_Instructions to follow_
Repeat exactly, and only, the lines of the entries below from the one with "Instruction: Toggle the" through the one with "Task: Switch to the 장착장비 tab", both ends included.

_Data listing_

╔══

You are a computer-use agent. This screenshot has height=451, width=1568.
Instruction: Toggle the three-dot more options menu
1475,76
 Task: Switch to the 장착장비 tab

╚══
╔══

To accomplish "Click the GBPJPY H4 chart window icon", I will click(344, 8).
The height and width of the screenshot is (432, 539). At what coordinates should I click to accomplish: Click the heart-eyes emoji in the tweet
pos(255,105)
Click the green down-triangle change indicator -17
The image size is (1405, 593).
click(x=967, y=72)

╚══

_Result below_
Instruction: Toggle the three-dot more options menu
1475,76
 Task: Switch to the 장착장비 tab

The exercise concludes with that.